A 401(k) plan holder must provide the person who manages his plan with either the original or court certified copy of his QDRO document. The plan manager will then verify the authenticity of the QDRO, notify both divorcing parties of receipt of the document and hold ongoing 401(k) contributions in a separate account since they are no longer considered marital property. If the QDRO does not meet legal standards, federal law requires the plan manager to notify both parties that the document is not binding.

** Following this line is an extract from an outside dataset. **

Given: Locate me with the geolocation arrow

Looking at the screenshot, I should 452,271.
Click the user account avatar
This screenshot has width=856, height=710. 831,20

If a plan administrator approves the QDRO, he will make the transfer between the divorcing couple and will send the plan holder a 1099-R after the end of the tax year. This form should have distribution code 1 or J written on box 7, indicating a non-taxable and penalty free distribution, according to the IRS. If the 1099-R does not show either of these distribution codes, the plan holder must file IRS Form 5329 to claim an exemption from tax.
- 401(k): 401(k) and Divorce
- U.S. Department of Labor: QDROs -- The Division of Retirement Benefits Through Qualified Domestic Relations Orders
- QDRO Plan: Colorado QDRO Avoids Tax Liability and Penalties
- IRS.gov; Retirement Topics -- Tax on Early Distributions; July 2011
- IRS.gov; Topic 424 -- 401(k) Plans; March 2011
- Tax Resource Group: Section 72(t) Penalty on QDRO Distributions; July 1995
- U.S. Department of Labor. "QDROs: The Division of Retirement Benefits Through Qualified Domestic Relations Orders." Accessed Aug. 5, 2020.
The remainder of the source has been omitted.